It’s a little difficult for me to even address the President’s speech. Perhaps ejmw put it best when he said, “This isn’t right. This isn’t even wrong.” Although Lambert also seems to have captured the essence of the moment in Versailles on the Potomac: It’s a dead parrot. It is a Monty Python moment:

Praline: It’s not pining, it’s passed on. This parrot is no more. It has ceased to be. It’s expired and gone to meet its maker. This is a late parrot. It’s a stiff. Bereft of life, it rests in peace. If you hadn’t nailed it to the perch, it would be pushing up the daisies. It’s rung down the curtain and joined the choir invisible. This is an ex-parrot.

We’re just waiting for some recognition of this fact.

Shopkeeper: Well, I’d better replace it then.

Indeed. But how will we replace it? And how far do we have to go?

Joe Galloway:

Leaving aside all the happy talk we heard this week about how much better the security picture is in Baghdad, the fact is that the escalation or surge has failed utterly.

Fred Hiatt:

First, the president failed to acknowledge that, according to the standards he himself established in January, the surge of U.S. troops into Iraq has been a failure —

Gail Collins:

But no amount of smoke could obscure the truth: Mr. Bush has no strategy to end his disastrous war and no strategy for containing the chaos he unleashed.

But, but, but…

What does it mean? The Emperor has no clothes. Okay, we all get that now. What are we going to do about it?

If we all know that the President’s ‘return on success’ is nothing but a dead parrot, do we have to go on pretending otherwise?

One of the more telling moments came last night on MSNBC. Immediately after the speech, Keith Olbermann, Chris Matthews, and a panel of guests couldn’t resist the temptation to eviscerate the President’s performance, mock it, and question his sanity. Joe Biden came on and gave a remarkable response. He basically said that he had no idea what the President was thinking…that he was deeply delusional and grossly dishonent. And then they brought on Mike Huckabee, who stuck to the talking points: the surge is working, we have to fight al-Qaeda in Iraq… The contrast was so jarring that it made Huckabee look ridiculous. He was trying to tell us that the parrot is alive, when it has clearly joined the choir invisible.

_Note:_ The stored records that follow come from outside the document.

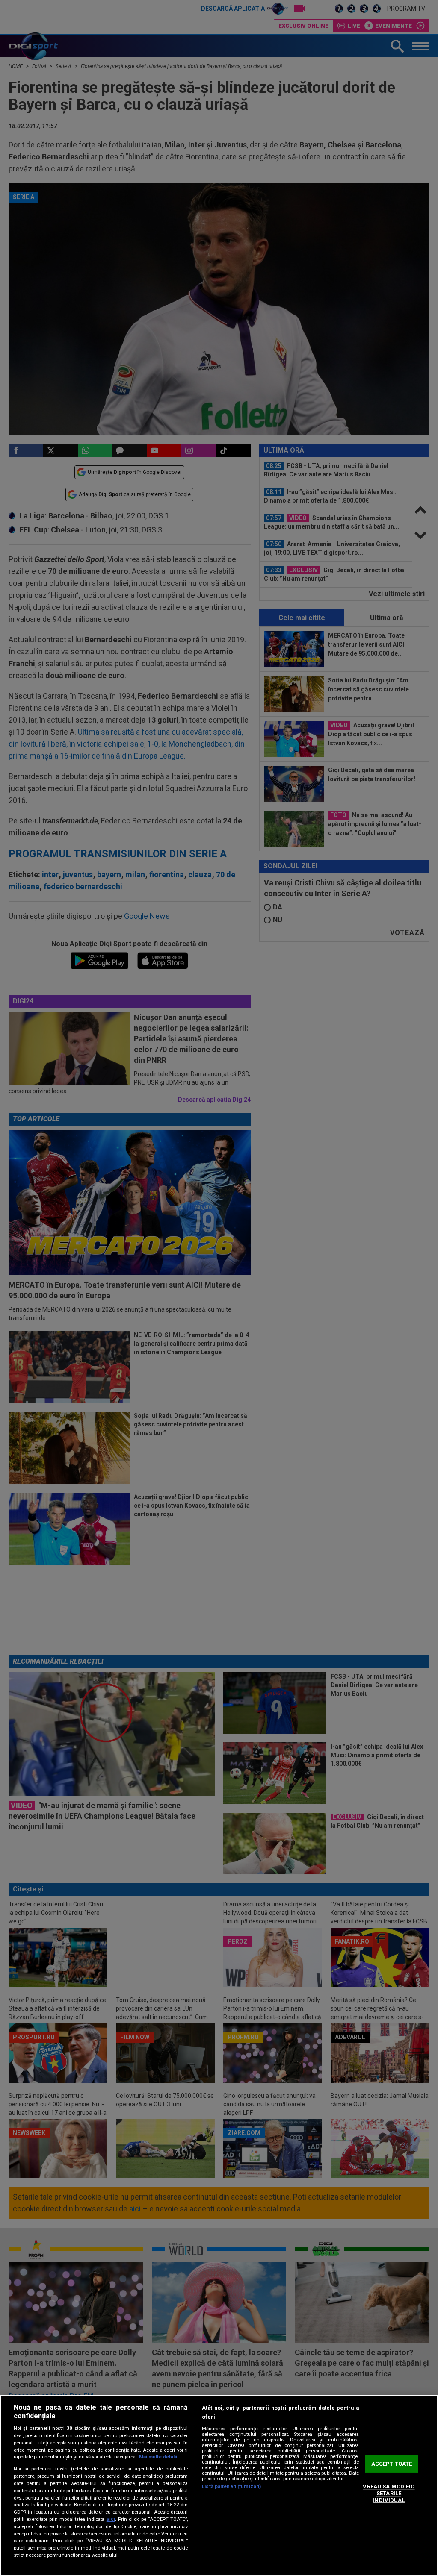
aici (111, 2519)
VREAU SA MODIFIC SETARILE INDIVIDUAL (388, 2493)
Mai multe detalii (158, 2457)
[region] (219, 2485)
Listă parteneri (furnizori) (231, 2486)
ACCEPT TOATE (391, 2464)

The failure of the President’s September marketing scheme is total. The product has flopped. In fact, it should be recalled like so-much Chinese wheat gluten.

And, yet…

“We don’t have the votes.”

John McCain is traveling around the country in a bus. In 2000, this was the Straight-Talk Express. Today it just says ‘No Surrender’. I wonder if Bruce Springsteen is destined to unwillingly serve a Republican presidential candidate’s race in every election cycle. What does ‘No Surrender’ even mean? Are we preparing to hand over the keys to the White House to some foreign power? Who the hell are we going to surrender to? Iraq?

This is the furthest thing from Straight Talk. What a road we have traveled.

Fred Kaplan:

President Bush’s TV address tonight was the worst speech he’s ever given on the war in Iraq, and that’s saying a lot. Every premise, every proposal, nearly every substantive point was sheer fiction. The only question is whether he was being deceptive or delusional.

Why parse something so uniformly dishonest? Better to just bang this dead parrot against a counter. There’s really no need to dig down and critique the speech on a point by point basis. It was total crap, from beginning to end. And the country can’t function if its executive is uniformly booed off the stage. Bush really needs to go. That’s the lesson of last night’s speech. But in the Versailles by the Potomac we live in, it’s far more likely that the President will just get his money and his way.

It’s time for the Democrats to get serious. Their political position has never been stronger, and it is unlikely to ever get as strong as it is at this moment. It’s time to get shrill…and do something drastic.